Families

Today is the International Day of the Families. Let us spare a moment this time for those of the migrants. A broken down rural sector, with agriculture being run by middle men paying peanuts to farmers while filling their own coffers, forces so many village men and women to come to the cities. Only to be taken advantage of by selfish and cruel owners, and forced to work endless hours for meager wages with no labour laws to protect them. To be mistreated by racist urbanites calling them names and haggling them over petty jobs.

A group of migrant families from Madhya Pradesh were killed under a freight train recently, in their sleep. They were walking home from Aurangabad using railway tracks as their guides and slept at night on the tracks, broken down and exhausted, possibly thinking that no trains would be running during the lockdown. Yet the Internet is full of heartless educated-illiterates calling them out for being foolish and insane. The accident scene with body parts spread all over, their belongings splattered open with the passport sized photographs they carried, and their potli of dry rotis lying strewn on the railway tracks, speaks of those blood curdling screams which were muffled under the train that night.

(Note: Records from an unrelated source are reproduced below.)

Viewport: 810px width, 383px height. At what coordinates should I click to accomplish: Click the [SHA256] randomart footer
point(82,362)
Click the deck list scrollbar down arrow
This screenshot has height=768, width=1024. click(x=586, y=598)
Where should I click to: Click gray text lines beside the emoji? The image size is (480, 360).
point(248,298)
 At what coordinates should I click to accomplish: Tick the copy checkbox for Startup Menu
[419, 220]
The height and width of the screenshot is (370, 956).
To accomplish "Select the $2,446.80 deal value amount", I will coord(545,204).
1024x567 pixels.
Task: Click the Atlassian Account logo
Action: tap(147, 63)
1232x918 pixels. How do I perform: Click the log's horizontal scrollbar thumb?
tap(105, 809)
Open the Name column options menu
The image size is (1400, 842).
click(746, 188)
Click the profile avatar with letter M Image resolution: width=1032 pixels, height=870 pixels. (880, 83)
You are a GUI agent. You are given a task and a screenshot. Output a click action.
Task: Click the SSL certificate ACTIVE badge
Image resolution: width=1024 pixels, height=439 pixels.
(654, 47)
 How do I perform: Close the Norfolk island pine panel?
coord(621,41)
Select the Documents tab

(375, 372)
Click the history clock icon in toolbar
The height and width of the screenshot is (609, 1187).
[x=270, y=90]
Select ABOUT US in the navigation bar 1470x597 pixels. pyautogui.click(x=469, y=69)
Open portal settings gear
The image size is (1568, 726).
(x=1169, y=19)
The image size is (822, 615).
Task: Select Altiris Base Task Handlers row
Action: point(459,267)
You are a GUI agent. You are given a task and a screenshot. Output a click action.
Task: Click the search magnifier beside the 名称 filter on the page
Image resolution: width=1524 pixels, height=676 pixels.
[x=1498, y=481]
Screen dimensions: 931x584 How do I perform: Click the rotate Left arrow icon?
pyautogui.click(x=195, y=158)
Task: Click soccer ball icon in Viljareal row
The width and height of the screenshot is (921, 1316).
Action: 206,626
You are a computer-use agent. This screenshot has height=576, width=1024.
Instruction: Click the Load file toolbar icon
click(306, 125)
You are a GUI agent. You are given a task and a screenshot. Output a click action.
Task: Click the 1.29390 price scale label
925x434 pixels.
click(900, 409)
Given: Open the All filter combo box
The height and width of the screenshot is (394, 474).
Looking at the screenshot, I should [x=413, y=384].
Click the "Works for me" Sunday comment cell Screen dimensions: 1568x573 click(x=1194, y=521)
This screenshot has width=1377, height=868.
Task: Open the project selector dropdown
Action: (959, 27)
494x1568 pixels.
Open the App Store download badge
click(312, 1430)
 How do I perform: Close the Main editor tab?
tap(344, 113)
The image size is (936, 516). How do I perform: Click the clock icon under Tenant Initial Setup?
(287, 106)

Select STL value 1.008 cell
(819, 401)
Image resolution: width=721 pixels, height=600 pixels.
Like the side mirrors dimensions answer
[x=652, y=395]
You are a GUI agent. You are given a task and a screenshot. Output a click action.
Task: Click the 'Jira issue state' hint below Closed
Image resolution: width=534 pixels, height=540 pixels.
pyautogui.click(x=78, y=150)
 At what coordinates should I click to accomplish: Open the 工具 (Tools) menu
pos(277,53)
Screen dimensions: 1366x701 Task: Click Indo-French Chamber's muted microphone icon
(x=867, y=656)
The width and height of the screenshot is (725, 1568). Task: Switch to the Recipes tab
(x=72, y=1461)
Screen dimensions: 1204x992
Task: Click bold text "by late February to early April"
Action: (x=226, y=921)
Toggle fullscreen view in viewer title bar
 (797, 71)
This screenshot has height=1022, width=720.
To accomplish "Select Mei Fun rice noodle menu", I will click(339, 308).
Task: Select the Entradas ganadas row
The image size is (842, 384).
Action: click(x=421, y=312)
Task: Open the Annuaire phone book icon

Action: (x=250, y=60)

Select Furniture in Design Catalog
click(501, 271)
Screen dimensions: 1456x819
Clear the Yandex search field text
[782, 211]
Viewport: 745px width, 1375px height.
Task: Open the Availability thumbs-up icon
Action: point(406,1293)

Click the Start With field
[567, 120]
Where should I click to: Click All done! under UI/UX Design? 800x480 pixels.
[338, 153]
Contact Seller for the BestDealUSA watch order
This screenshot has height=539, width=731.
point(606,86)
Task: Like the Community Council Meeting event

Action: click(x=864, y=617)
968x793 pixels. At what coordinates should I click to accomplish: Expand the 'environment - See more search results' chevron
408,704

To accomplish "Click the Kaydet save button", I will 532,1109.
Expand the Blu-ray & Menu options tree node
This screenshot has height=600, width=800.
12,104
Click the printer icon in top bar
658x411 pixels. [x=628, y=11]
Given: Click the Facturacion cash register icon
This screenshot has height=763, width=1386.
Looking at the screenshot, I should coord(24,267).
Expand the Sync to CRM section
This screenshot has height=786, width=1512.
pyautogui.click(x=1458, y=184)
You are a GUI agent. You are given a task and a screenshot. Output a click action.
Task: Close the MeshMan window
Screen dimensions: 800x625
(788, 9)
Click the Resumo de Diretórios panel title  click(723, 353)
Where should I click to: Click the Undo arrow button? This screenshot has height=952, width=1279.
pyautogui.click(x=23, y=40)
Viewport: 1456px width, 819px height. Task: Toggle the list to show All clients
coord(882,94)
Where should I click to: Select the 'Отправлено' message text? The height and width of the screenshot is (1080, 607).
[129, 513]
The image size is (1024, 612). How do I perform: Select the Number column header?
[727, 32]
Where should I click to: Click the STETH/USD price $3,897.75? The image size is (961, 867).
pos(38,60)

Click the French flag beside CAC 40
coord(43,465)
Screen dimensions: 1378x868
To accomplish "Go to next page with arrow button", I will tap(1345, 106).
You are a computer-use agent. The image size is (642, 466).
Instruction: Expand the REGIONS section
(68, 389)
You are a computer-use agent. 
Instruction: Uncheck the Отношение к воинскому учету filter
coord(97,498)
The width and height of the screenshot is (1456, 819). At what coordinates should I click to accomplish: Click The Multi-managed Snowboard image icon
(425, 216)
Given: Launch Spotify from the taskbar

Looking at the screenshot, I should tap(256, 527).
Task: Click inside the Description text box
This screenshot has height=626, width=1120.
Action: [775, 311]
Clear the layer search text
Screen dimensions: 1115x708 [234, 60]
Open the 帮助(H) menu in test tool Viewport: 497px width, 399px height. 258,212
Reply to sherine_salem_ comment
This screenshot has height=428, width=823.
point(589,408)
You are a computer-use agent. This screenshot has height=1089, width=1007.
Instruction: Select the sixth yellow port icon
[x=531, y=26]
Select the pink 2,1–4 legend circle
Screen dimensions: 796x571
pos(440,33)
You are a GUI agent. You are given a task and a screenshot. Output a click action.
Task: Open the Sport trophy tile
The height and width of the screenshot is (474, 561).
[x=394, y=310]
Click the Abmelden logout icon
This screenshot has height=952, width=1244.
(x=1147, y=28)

We are so hardened by our own ‘difficult’ lives that we can’t even think of their pain, their helplessness, and their absolute anguish which must have forced them to leave everything and walk home. Carrying their blistered and heavy feet, hoping to see the light at the end of the tunnel. We as a society, have woefully failed them and their blood is on the hands of everyone who is a part of this unequal society, where justice bends over backwards for the rich but there is none for the poor, where people only remember the migrants when there is a job to be done, otherwise calling them a ‘menace’ and conveniently forgetting about their basic needs, and where we the people of this country, can’t sympathize with them even in their deaths.